Y pensar que era la boda de mi hermana.

Cuando el señor y la señora Kamény llegaron a Luxemburgo hace unos meses, con el resto de su familia, la noticia se corrió por todo el pueblo. Eran gente de la alta sociedad francesa; no sólo eran ricos, eran multimillonarios. Estaban llenos de riquezas, propiedades y buenos modales. Nunca había visto en nadie más el nivel de elegancia que desprendían ellos con un solo movimiento. Ni el nivel de maldad que reflejaban sus ojos. Podían haber nacido en cunas de oro, pero sus corazones eran pobres, sucios y oscuros.

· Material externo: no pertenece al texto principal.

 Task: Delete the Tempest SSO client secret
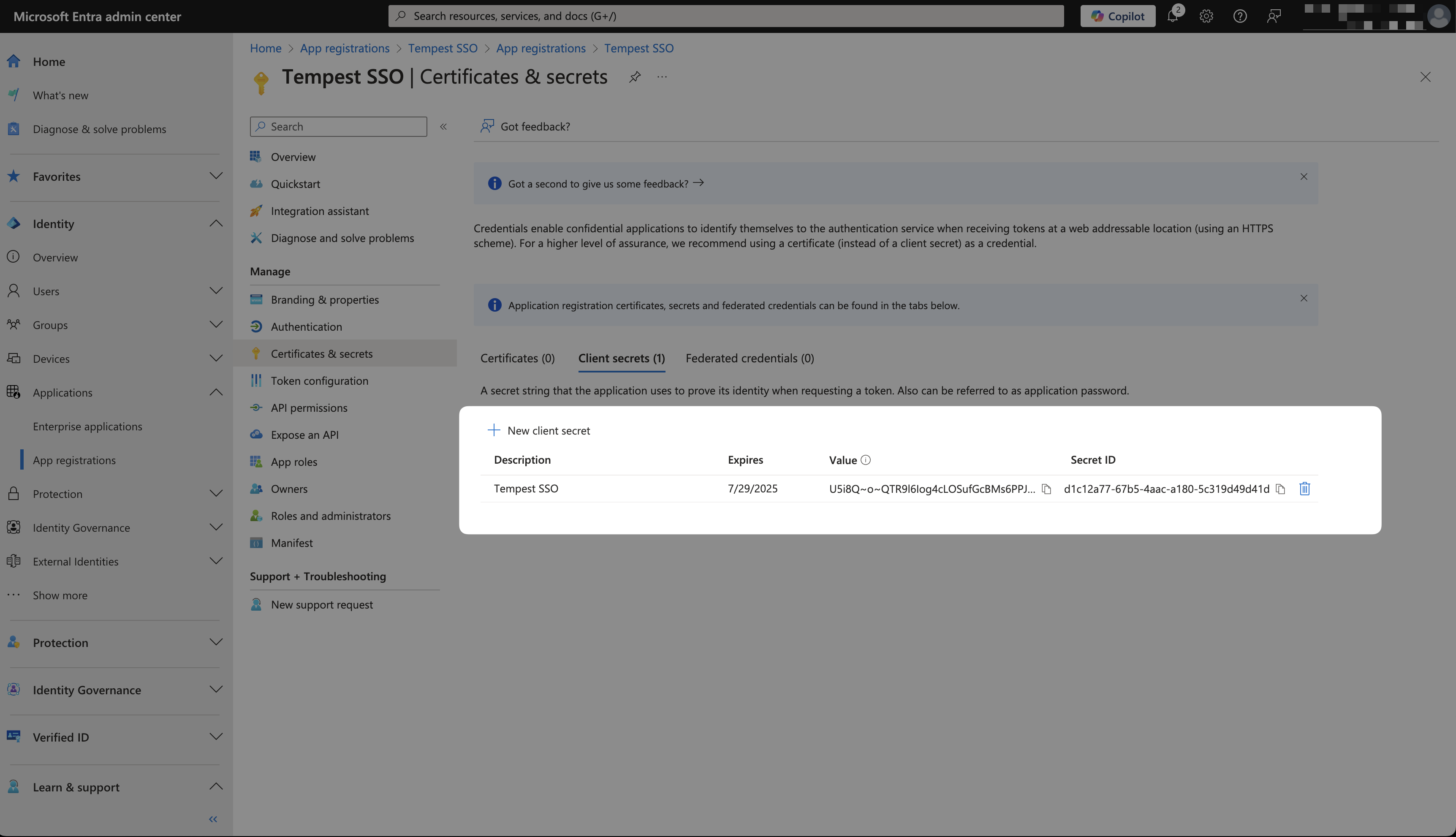tap(1304, 489)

No sabía con qué sobornaron a mis padres para que accedieran a cederles la mano de Josiane, la mayor de sus dos hijas, pero tuvo que haber sido bueno.

¿Qué vale más que el corazón y seguridad de tu propia hija? ¿Qué pudieron ofrecer para dejar que alguien tan puro como ella se casara con Antoine Kamény?

Había escuchado rumores del hijo pródigo. Ninguno me había gustado. Mucho menos cuando por mis propios ojos pude comprobar la clase de persona que era, ni toda la belleza que se aseguraba de destilar podía desviar la atención de su vil personalidad. Ignorar esto sería como tapar el sol con un dedo: inútil e insignificante.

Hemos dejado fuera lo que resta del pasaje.